[Instructions for the task]
Lines to restate from the data below: from the one containing "Meld een bedrijf gratis aan (1031, 1032)" to the one containing "You are a GUI agent. The screenshot is 353×2576.", both included. Give them again exactly, and only them.
********************
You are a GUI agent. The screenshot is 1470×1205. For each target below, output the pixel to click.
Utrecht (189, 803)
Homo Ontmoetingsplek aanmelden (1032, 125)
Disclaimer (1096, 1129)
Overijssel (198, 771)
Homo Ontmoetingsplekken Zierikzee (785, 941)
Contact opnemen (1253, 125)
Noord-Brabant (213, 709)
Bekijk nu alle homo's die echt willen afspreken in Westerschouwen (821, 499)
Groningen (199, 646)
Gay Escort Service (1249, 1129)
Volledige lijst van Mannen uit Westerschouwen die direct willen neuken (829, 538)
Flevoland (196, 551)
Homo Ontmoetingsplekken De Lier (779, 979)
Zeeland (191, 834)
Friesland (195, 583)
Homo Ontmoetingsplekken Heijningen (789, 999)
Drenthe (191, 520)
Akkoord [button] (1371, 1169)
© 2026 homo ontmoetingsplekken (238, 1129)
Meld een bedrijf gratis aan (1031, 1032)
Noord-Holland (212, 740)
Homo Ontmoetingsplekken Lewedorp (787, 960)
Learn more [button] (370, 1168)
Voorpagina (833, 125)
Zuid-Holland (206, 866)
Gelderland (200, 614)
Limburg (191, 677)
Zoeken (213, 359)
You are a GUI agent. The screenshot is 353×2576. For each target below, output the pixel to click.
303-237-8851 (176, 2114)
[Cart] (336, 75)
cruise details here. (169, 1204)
********************
[Solution to this task]
Meld een bedrijf gratis aan (1031, 1032)
Noord-Holland (212, 740)
Homo Ontmoetingsplekken Lewedorp (787, 960)
Learn more [button] (370, 1168)
Voorpagina (833, 125)
Zuid-Holland (206, 866)
Gelderland (200, 614)
Limburg (191, 677)
Zoeken (213, 359)
You are a GUI agent. The screenshot is 353×2576. For each target below, output the pixel to click.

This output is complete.